Manuel Parra Celaya. Reconozco que soy poco aficionado al cine en estos momentos. Me apetece, como a Borges en los días que su ceguera se extremaba, más releer (recordar, en este caso, y no por falta de vista, a Dios gracias) más que leer; de forma que me contento con ver por la pequeña pantalla de mi casa aquellas películas que han alcanzado la categoría de clásicos y espero, con paciencia y sin inquietud ninguna, a que las que se vayan proyectando alcancen este nivel o se pierdan en la memoria colectiva como puras anécdotas de un entretenimiento en tarde de lluvia.
Con estos antecedentes, no se extrañará el lector si afirmo que he visto la película Lo imposible más de un año después de que mereciera premios y elogios por doquier, y ello con ocasión de un vídeo fórum entre amigos. Sin ser un experto, me pareció magnífica: fui reconociendo los aciertos de la cámara, lo acertado de los recursos, la soberbia interpretación y los valores que se desprendían de la historia: amor, abnegación solidaridad, familia… así como el maravilloso proceso de maduración de un niño ante el esfuerzo y la responsabilidad. No creo que les descubra nada a ustedes, que seguro que vieron la película en su momento.
Destaqué su naturalidad, es decir, hacer creíble el argumento, y no tanto porque supiera que estaba basada en hechos reales y asesorada por los verdaderos protagonistas, sino por la genialidad de la trama, en lo que me imagino tuvo gran parte de mérito Juan Antonio Bayona, su director. Su capacidad de emocionar y de mantener la suspensión, aunque el amigo de la silla vecina me hubiera comentado al oído que todo terminaba bien… dentro de lo que cabe, se une a los méritos expuestos. Resumiendo, no es una película que simplemente ves sino que la vives en tu interior compartiendo dolores, angustias y alegrías de cada miembro de la familia. Tampoco te lleva a una individualización en los personajes centrales, sino que eres capaz de apreciar en toda su magnitud la tragedia colectiva que se vivió realmente con la catástrofe de aquel tsunami.
Sin embargo, desde las primeras escenas de impacto, eché algo a faltar, que se fue haciendo más presente hasta el momento final de la proyección: la ausencia absoluta de la menor referencia religiosa; en ningún momento, ni ante la amenaza de la muerte ni en la incertidumbre ni en la desesperación de la separación, ni uno solo de los personajes hace un asomo de lo que se me ocurre más urgente: una oración, una súplica a Dios. Ni, en el momento feliz del reencuentro, una simple frase de acción de gracias. Este fue el detalle que restó parte de esa naturalidad, de ese hacer creíble la historia, sencillamente porque creo que lo primero que a mí, simple creyente de filas, se me habría ocurrido.

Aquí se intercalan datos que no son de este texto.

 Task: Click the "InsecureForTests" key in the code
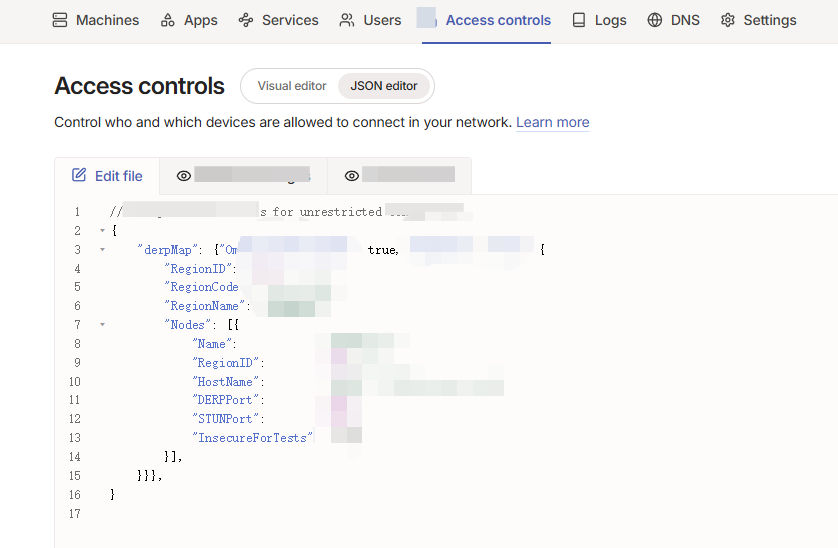pos(252,438)
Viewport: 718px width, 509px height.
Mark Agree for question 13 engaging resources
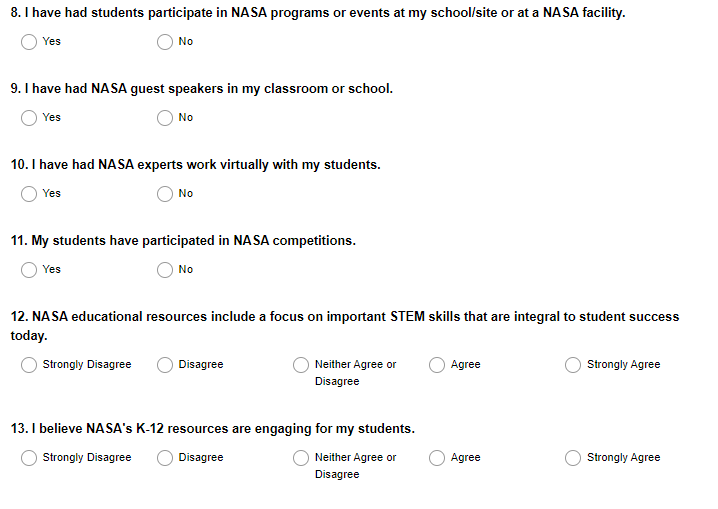pos(438,458)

¿A qué se debe esa ausencia de Dios en una película que plantea una situación límite en la que está presente el valor de la familia, las muestras de solidaridad humana y el hecho terrible de la muerte? ¿Fue una exigencia de guion? ¿Se trató de un escrúpulo laicista para no herir sensibilidades de un público que ha de ser laicista por imperativo legal? ¿Fue producto de una sutil censura que se yergue sobre el cine español de nuestros días?
Y no me refiero a una determinada orientación religiosa. Se supone que entre los que vivieron la tragedia, turistas y nativos, los habría católicos, protestantes, budistas, sintoístas, musulmanes… Es curioso que, en el acontecimiento real, todos se olvidaran de su Dios, que era, en realidad, el Dios de todos.
Menos, quizás, de los que ejercen la sutil censura en el cine español.